A ROYAL PAIN

August 29, 2011 by  
Filed under Blogs, Hot Button / Lynn Ashby

By Lynn Ashby                                                                29 Aug. 2011

Just when we thought the Canucks had grown up and left the nest, they move back in with Mom. In case you missed it, here’s the news item: “Canada’s Conservative government, stressing ties to Queen Elizabeth II and the monarchy, is reinstating the names Royal Canadian Air Force and Royal Canadian Navy after a gap of 43 years.”

Gen. Walter Natynczyk, chief of the defense staff, explained, “The initiative to restore the historic names of Canada’s three former services is aimed at restoring an important and recognizable part of Canada’s military heritage.” It seems that back in1968, the Canadian Liberal Party removed the “royal” designation when they amalgamated the branches of service and called the military simply “the Canadian Forces.”

Note that the announcement refers to the “three former services,” but does not mention the Canadian Army, which long ago sold off its rifles and commenced to nation building. Actually, Canada is the only country which has erected a monument to its army of peacekeepers. Honest. And we must suppose up north they don’t have a Marine Corps. Maybe they use the Mounties, although charging a beach in those high-collared bright red tunics seems a bit dangerous.

Next our northern cousins will add a Union Jack to their Maple Leaf flag and return to singing “God Save the Queen” in place of  “O Canada,” which was quite pretty the first 54 times you heard it during the Winter Olympics. None of this will go over well with the 7-million French-Canadians. Of course, when your chief of the defense staff is named Natynczyk, he’s probably not French, as I was telling French President Sarkozy. They are still “subjects.” I wouldn’t want to be called a subject. Being a predicate or an adverb is fine, but subject sounds like some peasant toiling in the fields as the king’s carriage rolls by.

Now, some of you Canadians are thinking, “What aboot the colour of your shed-yule, eh? And what business is it of yours?” Well, speaking of business, the U.S. and Canada have the largest trading partnership on Earth. We share the longest border in the world — 5,525 miles — and we speak almost the same language. Vast numbers of Texans have worked in the Yukon in January and lived to tell about it. A lot of Canadians live in Texas. We gave you NORAD. You gave us Justin Bieber and Celine Dion.

But the Canucks protect themselves from the Goliath to the south. While the Toronto Sun could, and did, buy The Houston Post, vice versa was not allowed by Canadian law. Nevertheless, the Canadian publishers were great people – loved sports and gin, not in that order. With that (excuse the cliché) 400-pound gorilla camped on their southern doorstep, and with a population a bit more than one-tenth that of the U.S., it’s easy to see why Canada wants to protect itself.

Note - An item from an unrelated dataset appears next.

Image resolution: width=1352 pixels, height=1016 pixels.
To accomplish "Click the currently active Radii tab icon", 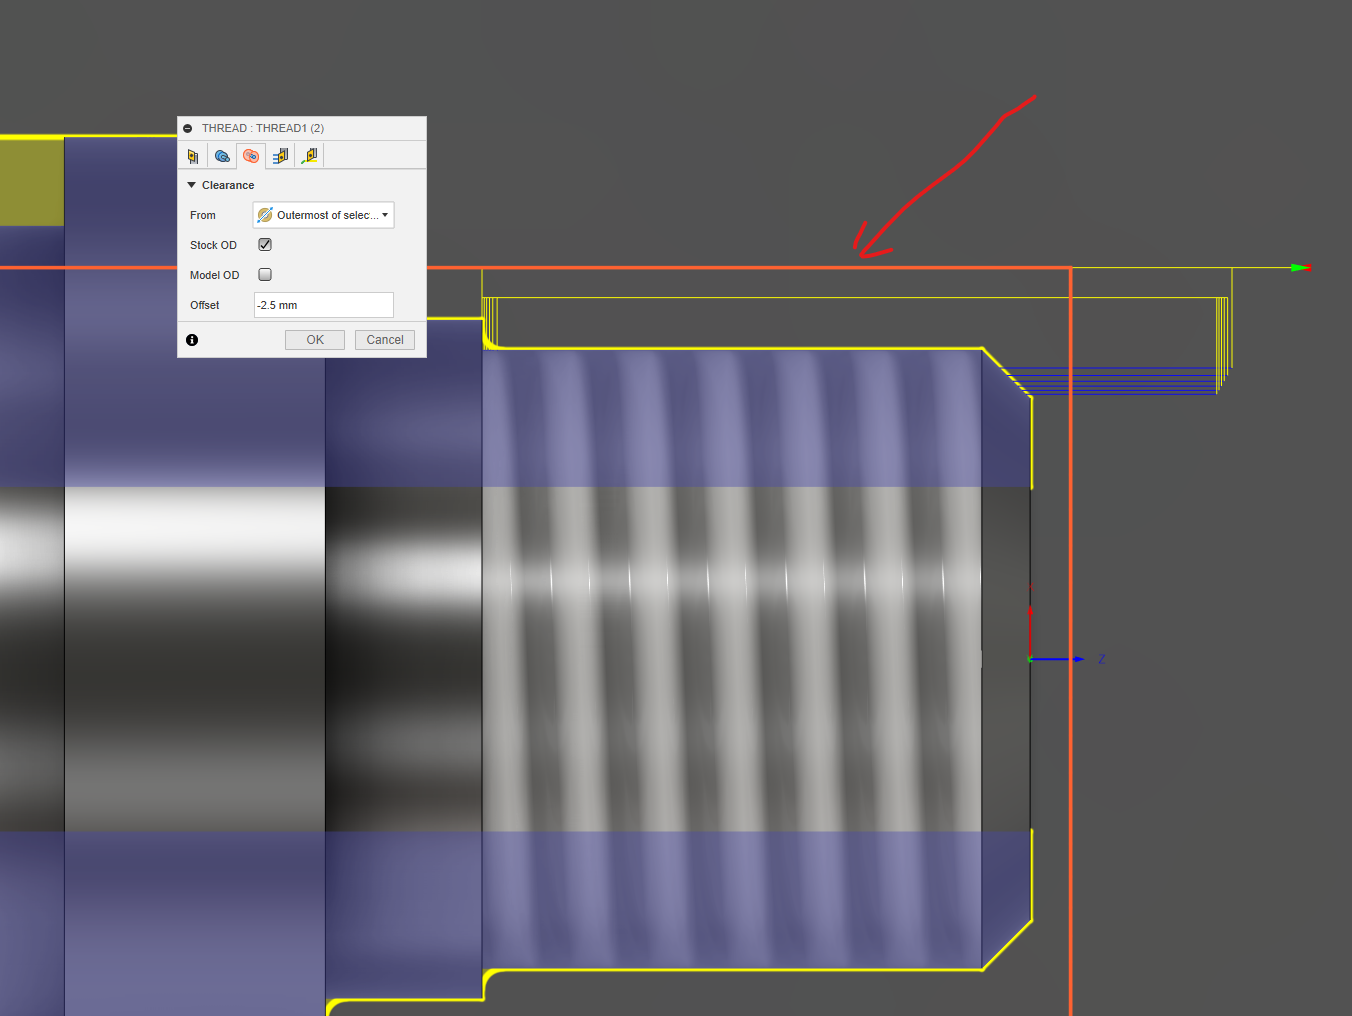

This subjugation to the British monarchy is not unusual. Two years ago the eastern Caribbean nation of St. Vincent and the Grenadines voted to remain under the rule of Queen Elizabeth II — they rejected a plan to replace her with a president chosen by Parliament. In one form or another, 15 former parts of the British Empire still pay homage to Her Majesty. She is still their monarch; her face is on their money. Some countries (Australia and New Zealand being the most prominent), use the Union Jack as part of their flag. These countries, or colonies, still have a governor general who is the Queen’s personal representative. It is usually a local loyalist, and the job is mostly ceremonial, but not totally.

Still, I’ve never understood some people’s fascination with the British royals, especially among Americans. Didn’t we fight a long and bloody war to toss out the Brits? However, historians estimate one-third of the Colonials were loyal to King George III and fled when the revolutionaries won. Where did they go? To Canada. Today the British, with their dry sense of humor, annually put up a small sign in their consulate in Houston: “Due to circumstances beyond our control, we will be closed July 4th.”

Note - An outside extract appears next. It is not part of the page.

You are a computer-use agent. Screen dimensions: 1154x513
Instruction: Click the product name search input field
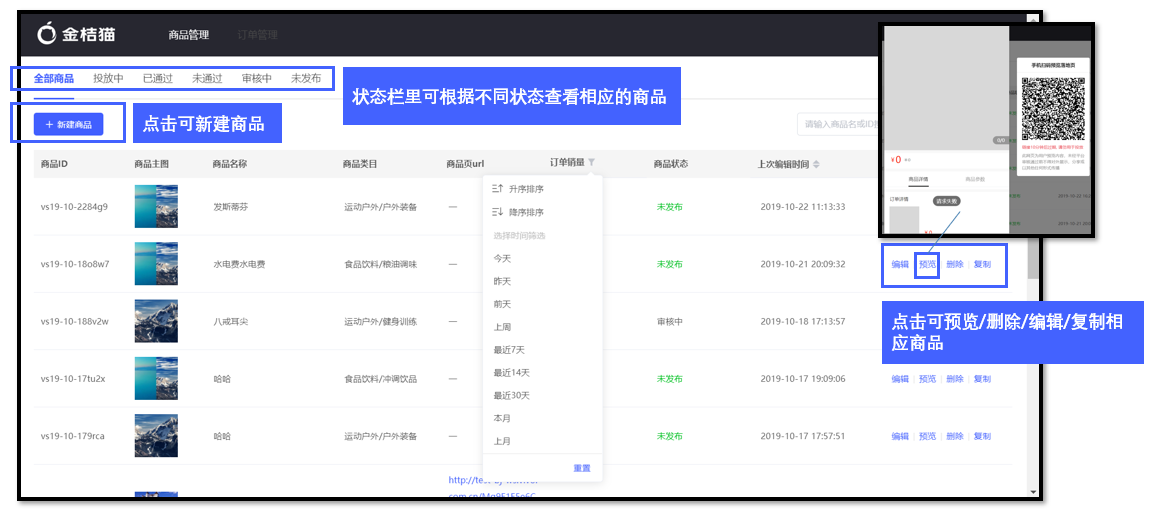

Our Founding Fathers were so spooked by the British royalty that our Constitution strictly forbids royal titles and foreign awards were frowned upon. In the Boxer Rebellion, Marine legend Smedley Butler was wounded, but rescued a British soldier under fire. Butler was recommended for the Victoria Cross, Britain’s equivalent of the Medal of Honor, but in those days members of the U.S. military were not allowed to accept foreign decorations.

A few years ago when then-Duchess of York Sarah Ferguson visited Texas, reporters slavishly referred to “Fergie-mania.” Why? During the recent wedding of Prince William and Kate, who seem like nice folks, American reporters gushed over the couple, their lifestyle, what they were wearing, and I kept hearing, “Americans are fascinated by them.” And, “We’ve always had a love affair with the royals.” Maybe the TV types do. I don’t. Nothing personal, it’s just the contrast of all the gold and lace and servants running around, and then a few weeks later to see thousands of poor, out-of-work youths about the same age rioting for jobs and flat screens.

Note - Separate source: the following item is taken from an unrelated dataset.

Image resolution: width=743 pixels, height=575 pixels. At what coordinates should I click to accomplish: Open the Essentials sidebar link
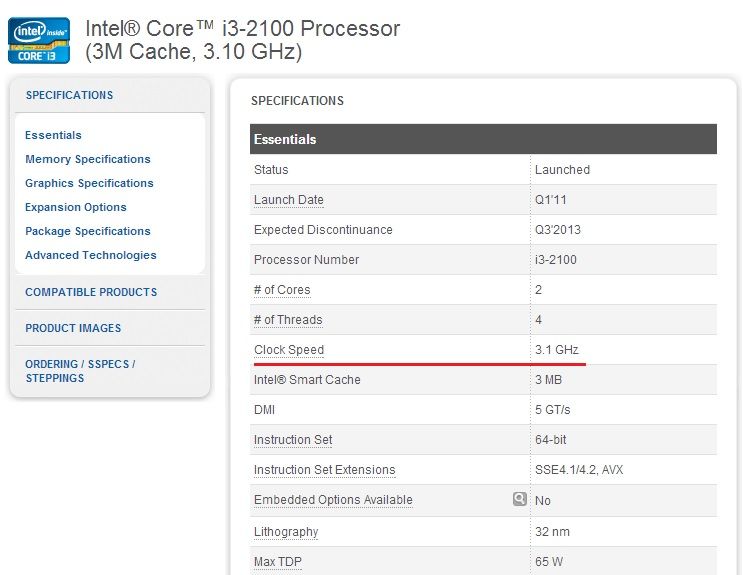pos(53,135)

Still, most Brits have little trouble supporting the House of Windsor, to the tune of about $66 million in U.S. dollars each year. Forbes magazine estimated the Queen’s net worth at around $450 million US in 2010. Buckingham Palace says that’s “grossly overstated.” The recent royal wedding cost an estimated $163 million. If the Brits are happy being subjects of the crown, and paying the bills, that’s their business. I just wish they’d first paid us back for Lend Lease.

As for our good friends the Canadians, they are back in the royal fold, subject to being subjects. They have been good neighbors, ignoring the fact that we invaded them twice and tried to annex the place. And we can only wonder what Texas would be like today if the Spanish had conquered Canada while the Brits and French had landed at Vera Cruz.

We end with the story of a young man applying for a job at a large company. The CEO, who liked to do his own hiring, asked, “Where are you from, son?”

The young man replied, “Canada, sir.”

“Oh really? Why did you leave Canada?” asked the CEO.

The young man replied, “They’re all just loose women and hockey players up there.”

“My wife is from Canada.”

“Really? What team did she play for?”